-- Short exercise --
Can you copy out, character for character, the part of the listing below that opens with the line containing "The height and width of the screenshot is (311, 382)." and closes with the line containing "(x=33, y=88)", including both of those lines?
# START OF Given data
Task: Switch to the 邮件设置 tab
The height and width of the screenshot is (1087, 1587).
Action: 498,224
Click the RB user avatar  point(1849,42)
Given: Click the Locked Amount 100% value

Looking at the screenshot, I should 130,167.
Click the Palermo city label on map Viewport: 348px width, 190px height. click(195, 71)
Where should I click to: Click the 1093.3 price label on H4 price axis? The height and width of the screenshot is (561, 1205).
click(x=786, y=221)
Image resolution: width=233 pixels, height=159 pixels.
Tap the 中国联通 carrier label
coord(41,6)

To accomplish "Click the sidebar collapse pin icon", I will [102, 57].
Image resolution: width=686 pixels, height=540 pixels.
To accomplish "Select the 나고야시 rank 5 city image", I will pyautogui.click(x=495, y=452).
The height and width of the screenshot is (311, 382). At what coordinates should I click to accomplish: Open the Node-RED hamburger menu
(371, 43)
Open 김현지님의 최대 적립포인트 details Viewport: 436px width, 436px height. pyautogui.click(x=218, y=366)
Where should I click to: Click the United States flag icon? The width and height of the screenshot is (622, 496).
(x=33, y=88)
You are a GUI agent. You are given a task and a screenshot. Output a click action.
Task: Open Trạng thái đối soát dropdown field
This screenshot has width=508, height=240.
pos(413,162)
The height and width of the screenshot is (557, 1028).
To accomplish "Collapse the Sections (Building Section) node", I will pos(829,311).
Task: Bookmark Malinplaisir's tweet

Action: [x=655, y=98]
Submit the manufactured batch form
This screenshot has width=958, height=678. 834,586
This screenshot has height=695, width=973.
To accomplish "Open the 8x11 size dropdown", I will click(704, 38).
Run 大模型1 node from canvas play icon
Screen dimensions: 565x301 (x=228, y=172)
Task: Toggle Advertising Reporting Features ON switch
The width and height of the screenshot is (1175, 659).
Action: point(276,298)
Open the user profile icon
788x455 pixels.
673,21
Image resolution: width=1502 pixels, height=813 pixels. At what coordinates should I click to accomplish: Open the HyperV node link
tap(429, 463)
# END OF Given data
-- Exercise output --
The height and width of the screenshot is (311, 382). At what coordinates should I click to accomplish: Open the Node-RED hamburger menu
(371, 43)
Open 김현지님의 최대 적립포인트 details Viewport: 436px width, 436px height. pyautogui.click(x=218, y=366)
Where should I click to: Click the United States flag icon? The width and height of the screenshot is (622, 496).
(x=33, y=88)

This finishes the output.